New Delhi: The Centre is preparing to introduce a landmark bill in the upcoming Winter session of Parliament to raise foreign direct investment (FDI) in the insurance sector to 100 per cent, marking one of the most significant policy shifts in recent years. The Winter session will run from December 1 to 19, covering 15 working days, and will see the government advance several major financial sector legislations.
Key Amendments to Drive Growth and Ease of Doing Business
According to a Lok Sabha bulletin, the Insurance Laws (Amendment) Bill, 2025 is among the 10 legislations listed for consideration during the session. The bill seeks to deepen insurance penetration, improve the ease of doing business and boost the sector’s growth potential. Finance Minister Nirmala Sitharaman had first proposed increasing the foreign investment cap from 74 per cent to 100 per cent in her Union Budget speech earlier this year as part of the government’s new-generation financial sector reforms.

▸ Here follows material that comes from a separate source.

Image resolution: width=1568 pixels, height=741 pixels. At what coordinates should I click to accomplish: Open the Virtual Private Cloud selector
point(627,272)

The insurance sector has already attracted Rs 82,000 crore in FDI so far. The proposed amendments aim to accelerate this inflow by relaxing key provisions of the Insurance Act, 1938. These include raising the foreign investment limit, reducing required paid-up capital, and enabling composite licences that allow insurers to operate multiple insurance lines under one framework.

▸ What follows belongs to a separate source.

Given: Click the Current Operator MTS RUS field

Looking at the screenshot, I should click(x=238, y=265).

Changes Proposed Across LIC Act, IRDAI Act
In a wide-ranging legislative overhaul, the government also intends to amend the Life Insurance Corporation Act, 1956 and the Insurance Regulatory and Development Authority of India Act, 1999. Changes to the LIC Act will empower its board to take operational decisions independently, such as opening new branches or hiring staff. The broader objective of these amendments is to protect policyholders' interests, strengthen financial security, enable more players to enter the market and support India’s long-term goal of “Insurance for All by 2047”.
The Insurance Act of 1938 will remain the foundational law governing insurer–policyholder–regulator relationships, but its provisions will be modernised to meet current industry needs.
Securities Markets Code Also on Agenda
The finance ministry will also table the Securities Markets Code Bill, 2025, aimed at consolidating SEBI Act 1992, Depositories Act 1996 and Securities Contracts (Regulation) Act 1956 into a single unified legislation. Additionally, the ministry will present the first batch of Supplementary Demands for Grants for 2025–26.